By analyzing existing cross correlation between Elton International Trading and Eurobank Ergasias Services, you can compare the effects of market volatilities on Elton International and Eurobank Ergasias and check how they will diversify away market risk if combined in the same portfolio for a given time horizon. You can also utilize pair trading strategies of matching a long position in Elton International with a short position of Eurobank Ergasias. Check out your portfolio center. Please also check ongoing floating volatility patterns of Elton International and Eurobank Ergasias.
Diversification Opportunities for Elton International and Eurobank Ergasias
0.39 | Correlation Coefficient |
Weak diversification
The 3 months correlation between Elton and Eurobank is 0.39. Overlapping area represents the amount of risk that can be diversified away by holding Elton International Trading and Eurobank Ergasias Services in the same portfolio, assuming nothing else is changed. The correlation between historical prices or returns on Eurobank Ergasias and Elton International is a relative statistical measure of the degree to which these equity instruments tend to move together. The correlation coefficient measures the extent to which returns on Elton International Trading are associated (or correlated) with Eurobank Ergasias. Values of the correlation coefficient range from -1 to +1, where. The correlation of zero (0) is possible when the price movement of Eurobank Ergasias has no effect on the direction of Elton International i.e., Elton International and Eurobank Ergasias go up and down completely randomly.
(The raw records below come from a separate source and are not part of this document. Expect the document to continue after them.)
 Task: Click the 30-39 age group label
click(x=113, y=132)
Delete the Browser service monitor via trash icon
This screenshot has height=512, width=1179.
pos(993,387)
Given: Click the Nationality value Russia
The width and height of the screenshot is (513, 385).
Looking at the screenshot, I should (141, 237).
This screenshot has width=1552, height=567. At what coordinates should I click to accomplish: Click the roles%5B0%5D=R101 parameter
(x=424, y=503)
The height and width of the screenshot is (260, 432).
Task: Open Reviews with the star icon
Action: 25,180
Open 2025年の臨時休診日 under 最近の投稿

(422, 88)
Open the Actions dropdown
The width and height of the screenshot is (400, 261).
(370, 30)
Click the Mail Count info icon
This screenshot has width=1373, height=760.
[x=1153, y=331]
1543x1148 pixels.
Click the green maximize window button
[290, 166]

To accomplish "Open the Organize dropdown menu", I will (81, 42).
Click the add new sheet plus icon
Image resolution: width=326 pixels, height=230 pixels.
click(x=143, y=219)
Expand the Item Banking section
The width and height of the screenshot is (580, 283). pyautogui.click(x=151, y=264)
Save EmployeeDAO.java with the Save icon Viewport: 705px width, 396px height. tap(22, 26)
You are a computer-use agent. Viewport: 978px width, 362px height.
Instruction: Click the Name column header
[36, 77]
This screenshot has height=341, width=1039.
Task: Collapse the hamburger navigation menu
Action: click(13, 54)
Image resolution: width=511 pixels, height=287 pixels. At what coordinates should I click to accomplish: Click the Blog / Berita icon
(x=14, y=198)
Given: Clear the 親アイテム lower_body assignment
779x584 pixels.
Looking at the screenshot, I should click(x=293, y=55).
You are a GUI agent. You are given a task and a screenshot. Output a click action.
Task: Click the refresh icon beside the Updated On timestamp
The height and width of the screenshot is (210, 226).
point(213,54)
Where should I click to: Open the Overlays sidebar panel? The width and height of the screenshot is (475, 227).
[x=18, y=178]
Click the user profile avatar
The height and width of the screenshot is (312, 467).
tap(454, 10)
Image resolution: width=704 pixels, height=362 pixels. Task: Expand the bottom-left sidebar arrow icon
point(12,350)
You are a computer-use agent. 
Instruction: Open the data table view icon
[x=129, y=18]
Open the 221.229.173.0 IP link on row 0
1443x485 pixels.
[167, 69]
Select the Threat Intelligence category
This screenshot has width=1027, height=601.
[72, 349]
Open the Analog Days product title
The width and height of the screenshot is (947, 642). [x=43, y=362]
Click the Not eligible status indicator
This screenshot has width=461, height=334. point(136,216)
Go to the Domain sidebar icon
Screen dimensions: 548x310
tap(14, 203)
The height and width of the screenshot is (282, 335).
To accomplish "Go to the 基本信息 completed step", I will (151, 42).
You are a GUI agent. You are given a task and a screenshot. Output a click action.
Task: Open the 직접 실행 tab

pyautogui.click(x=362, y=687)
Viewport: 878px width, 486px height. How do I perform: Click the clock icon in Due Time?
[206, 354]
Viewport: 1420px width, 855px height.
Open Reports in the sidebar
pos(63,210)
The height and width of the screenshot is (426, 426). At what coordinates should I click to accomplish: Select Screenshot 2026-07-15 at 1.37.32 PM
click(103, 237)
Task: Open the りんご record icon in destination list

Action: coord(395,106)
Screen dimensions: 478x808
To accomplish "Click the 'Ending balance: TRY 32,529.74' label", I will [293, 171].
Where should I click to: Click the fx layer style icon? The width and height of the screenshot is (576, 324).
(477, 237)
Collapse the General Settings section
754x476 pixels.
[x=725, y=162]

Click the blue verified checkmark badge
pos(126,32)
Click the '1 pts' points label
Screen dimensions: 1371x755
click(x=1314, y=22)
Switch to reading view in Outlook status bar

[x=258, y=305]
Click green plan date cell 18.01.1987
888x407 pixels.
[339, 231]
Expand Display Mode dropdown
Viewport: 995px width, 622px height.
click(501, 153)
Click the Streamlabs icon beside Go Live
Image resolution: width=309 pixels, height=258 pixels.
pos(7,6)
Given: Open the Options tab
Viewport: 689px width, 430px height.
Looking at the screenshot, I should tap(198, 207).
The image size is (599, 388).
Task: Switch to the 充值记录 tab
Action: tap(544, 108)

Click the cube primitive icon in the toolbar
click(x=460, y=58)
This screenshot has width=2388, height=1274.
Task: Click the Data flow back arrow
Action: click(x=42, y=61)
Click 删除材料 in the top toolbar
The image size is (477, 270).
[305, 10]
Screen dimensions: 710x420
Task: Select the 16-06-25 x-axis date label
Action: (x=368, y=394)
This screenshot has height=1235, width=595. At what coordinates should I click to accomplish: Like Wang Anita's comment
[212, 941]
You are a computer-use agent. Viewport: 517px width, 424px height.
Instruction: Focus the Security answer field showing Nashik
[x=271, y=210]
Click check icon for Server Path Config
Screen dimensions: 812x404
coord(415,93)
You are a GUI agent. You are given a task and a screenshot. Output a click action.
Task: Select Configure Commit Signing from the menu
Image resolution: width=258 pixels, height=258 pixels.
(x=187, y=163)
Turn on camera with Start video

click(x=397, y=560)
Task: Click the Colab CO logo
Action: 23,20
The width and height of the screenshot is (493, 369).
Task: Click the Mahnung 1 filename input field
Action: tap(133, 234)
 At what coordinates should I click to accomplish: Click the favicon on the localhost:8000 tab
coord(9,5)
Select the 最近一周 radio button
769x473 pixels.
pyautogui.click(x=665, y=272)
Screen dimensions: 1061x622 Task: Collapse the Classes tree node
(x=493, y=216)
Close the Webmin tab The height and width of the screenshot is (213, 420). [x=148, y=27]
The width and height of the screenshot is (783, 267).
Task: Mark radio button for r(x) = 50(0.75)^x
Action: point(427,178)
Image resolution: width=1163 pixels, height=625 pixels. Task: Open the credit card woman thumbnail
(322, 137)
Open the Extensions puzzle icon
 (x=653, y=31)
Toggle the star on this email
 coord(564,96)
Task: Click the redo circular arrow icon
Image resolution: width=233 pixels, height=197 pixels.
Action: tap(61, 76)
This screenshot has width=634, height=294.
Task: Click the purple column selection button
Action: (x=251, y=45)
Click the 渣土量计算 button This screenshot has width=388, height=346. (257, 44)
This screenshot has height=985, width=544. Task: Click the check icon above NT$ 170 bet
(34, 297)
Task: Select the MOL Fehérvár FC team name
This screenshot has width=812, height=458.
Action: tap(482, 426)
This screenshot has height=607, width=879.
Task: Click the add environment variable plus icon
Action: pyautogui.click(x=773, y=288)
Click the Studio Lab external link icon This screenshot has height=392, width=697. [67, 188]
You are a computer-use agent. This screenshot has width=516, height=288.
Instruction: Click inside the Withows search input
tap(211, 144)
Pair Corralation between Elton International and Eurobank Ergasias
Assuming the 90 days trading horizon Elton International is expected to generate 1.19 times less return on investment than Eurobank Ergasias. In addition to that, Elton International is 1.03 times more volatile than Eurobank Ergasias Services. It trades about 0.12 of its total potential returns per unit of risk. Eurobank Ergasias Services is currently generating about 0.14 per unit of volatility. If you would invest 195.00 in Eurobank Ergasias Services on September 12, 2024 and sell it today you would earn a total of 29.00 from holding Eurobank Ergasias Services or generate 14.87% return on investment over 90 days.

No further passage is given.